Il Jeddah Tower, dopo anni di stop per un’indagine anti-corruzione che ha fatto tremare i palazzi del potere, è ripartito nel 2025 e procede al ritmo di un piano ogni quattro giorni. A questo passo, quando sarà completato nel 2028 (forse), il concetto stesso di grattacielo potrebbe essere già obsoleto. Nel frattempo, il cantiere del Mukaab ha completato l’ottantasei per cento degli scavi, che è un po’ come dire che hanno finito di preparare il buco: ora devono iniziare a pensare a come fare a costruire.

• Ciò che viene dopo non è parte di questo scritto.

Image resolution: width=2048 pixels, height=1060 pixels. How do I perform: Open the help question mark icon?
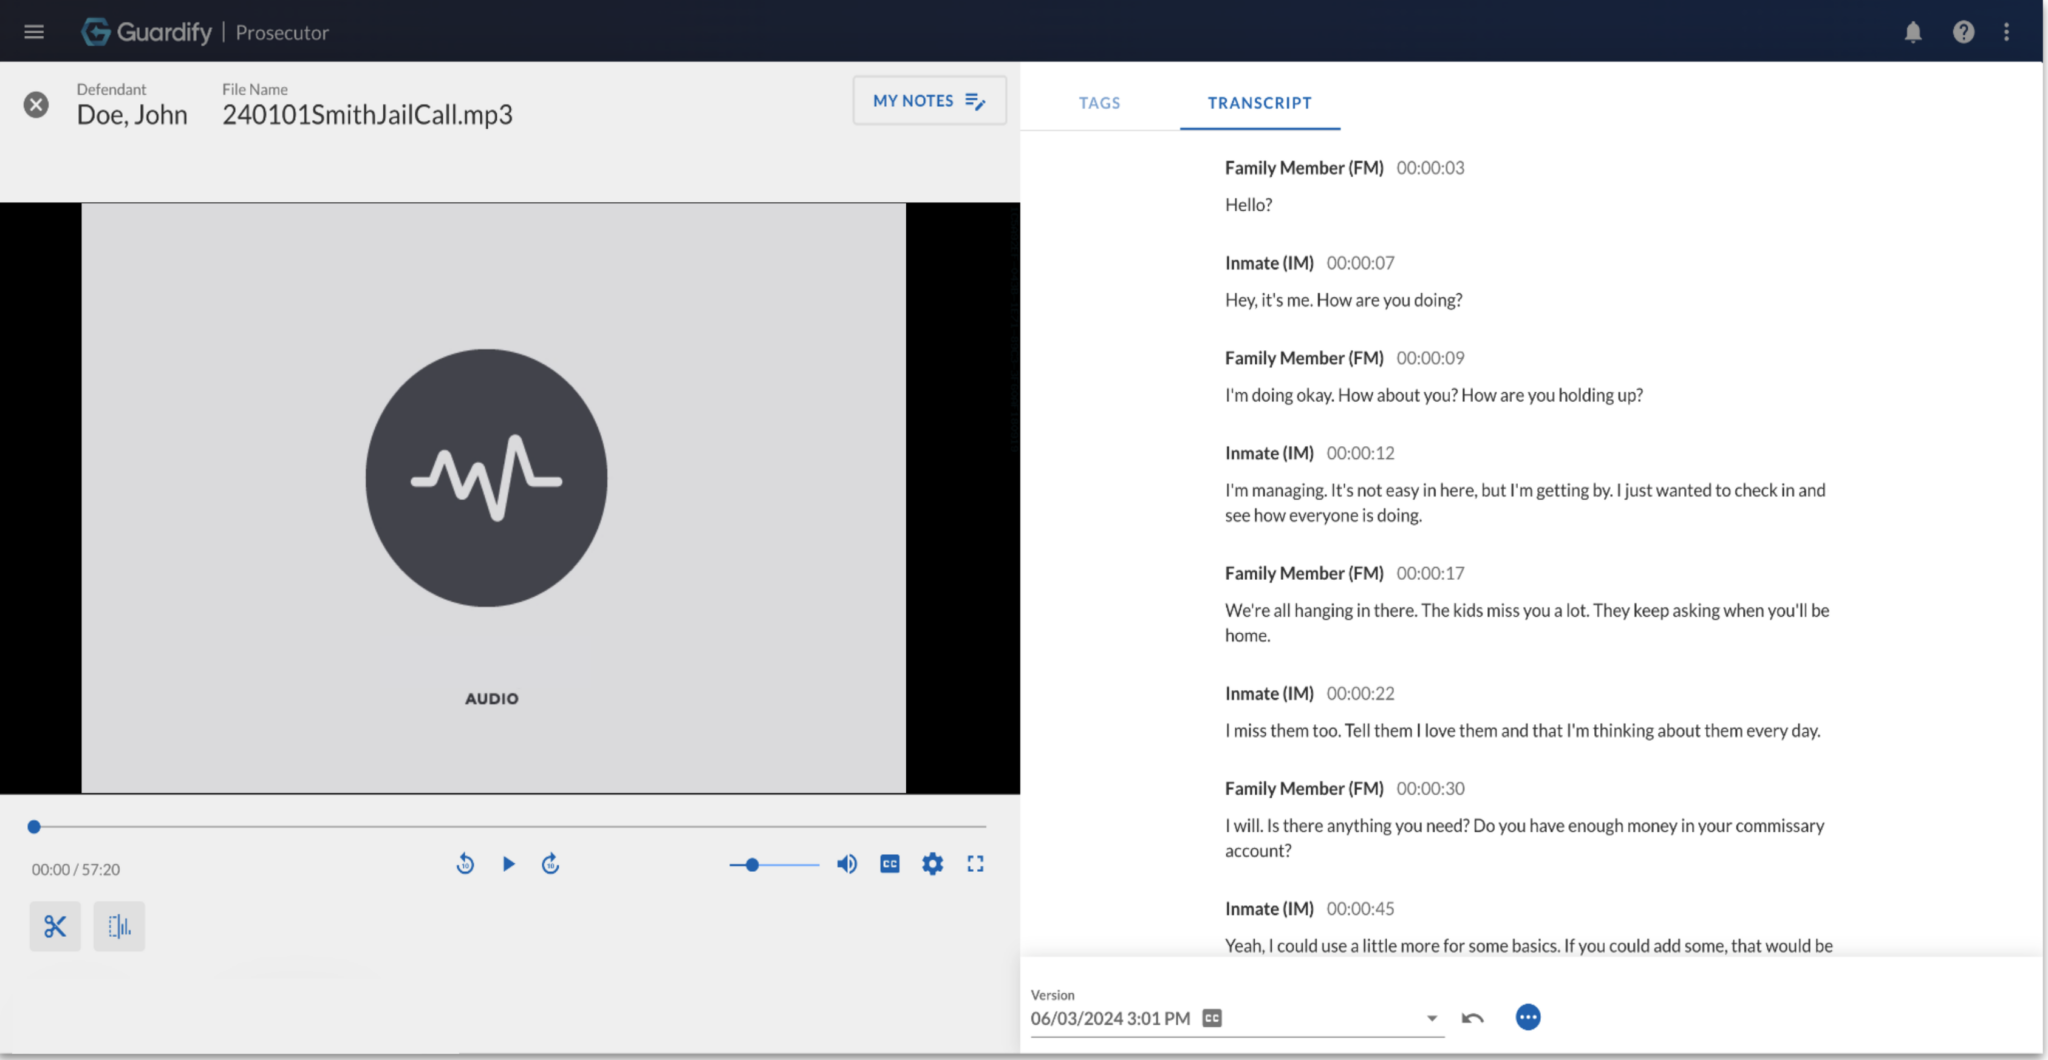(x=1963, y=32)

Per la realizzazione di questi progetti servono sostanzialmente tre cose in abbondanza: soldi, materiali da costruzione e operai. Sono diventati tutti e tre dei problemi. Cominciamo proprio dagli ultimi, cioè i lavoratori stranieri. Gli immigrati (soprattutto dall’Africa e dall’India e dal Pakistan) costituiscono la spina dorsale di questi progetti, ma affrontano anche condizioni di lavoro e di vita che le organizzazioni per i diritti umani denunciano come “critiche”. Non a caso molti dei grandi studi di architettura occidentali si sono discretamente defilati: non vogliono che i loro nomi vengano assciati .

L’aspetto ambientale meriterebbe un capitolo a parte, perché secondo tutte le analisi indipendenti proclamarsi sostenibili mentre si costruiscono città dal nulla nel deserto è fisicamente impossibile. L’energia sarà pure rinnovabile, ma il cemento, l’acciaio, l’acqua e le altre risorse necessarie per questi progetti hanno un’impronta ecologica enorme. Il deserto fragile del Mar Rosso, dove sorge NEOM, sta già pagando il prezzo di questa ambizione verde, che di verde ha solo il colore dei dollari investiti: interi ecosistemi delicatissimi sono entrati in crisi.

Il design del futuro (Immagine Vision 2030)
Il design del futuro (Immagine Vision 2030)

Il futuro in scala ridotta

La Vision 2030 sta incontrando ritardi e problemi, diventando sempre di più una sorta di Vision 2050, o anche più in là. I mega progetti si stanno ridimensionando un po’ in sordina, seguendo una specie di legge di conservazione dell’ambizione dove più grande è l’annuncio, più piccola sarà la realizzazione. È la nemesi di ogni grande piano: la realtà che bussa alla porta con il conto da pagare.

A proposito di conto da pagare. L’aspetto finanziario, il terzo dei tre elementi di base per realizzare Vision 2030, è quello oggi più critico. Il valore complessivo degli investimenti in progetti immobiliari e infrastrutturali supererebbe 1,3 trilioni di dollari. Sono stati già stanziati centinaia di miliardi di dollari, ma ciò ha portato a un aumento del debito pubblico e a un fragile equilibrio tra spese e ricavi. La dipendenza da fondi pubblici e sostegni statali è ancora elevata, e c’è il rischio che l’aumento del debito possa compromettere la sostenibilità finanziaria a lungo termine. Intanto, i ricavi del petrolio sono quasi completamente evaporati e i fondi sovrani stanno rimanendo all’asciutto.

I confini del sogno

C’è qualcosa di affascinante in questo tentativo di costruire il futuro a colpi di escavatore, misurando l’innovazione in milioni di metri cubi edificati. Il piano Vision 2030 promuove l’ultimo grande esperimento di ingegneria sociale su scala monumentale del nostro tempo. Forse non funzionerà come previsto, forse The Line diventerà The Point e il Mukaab resterà un cubo vuoto nel deserto. Ma almeno abbiamo provato a sognare in grande, in un mondo dove i sogni di solito si fermano al prossimo trimestre fiscale.

L’ambizione dei governanti dell’Arabia Saudita è enorme e non raggiungerà che pochissimi fra i suoi obiettivi. Tuttavia, il tentativo merita di essere raccontato, se non altro per ricordarci che l’hubris umana, come il deserto, non conosce confini.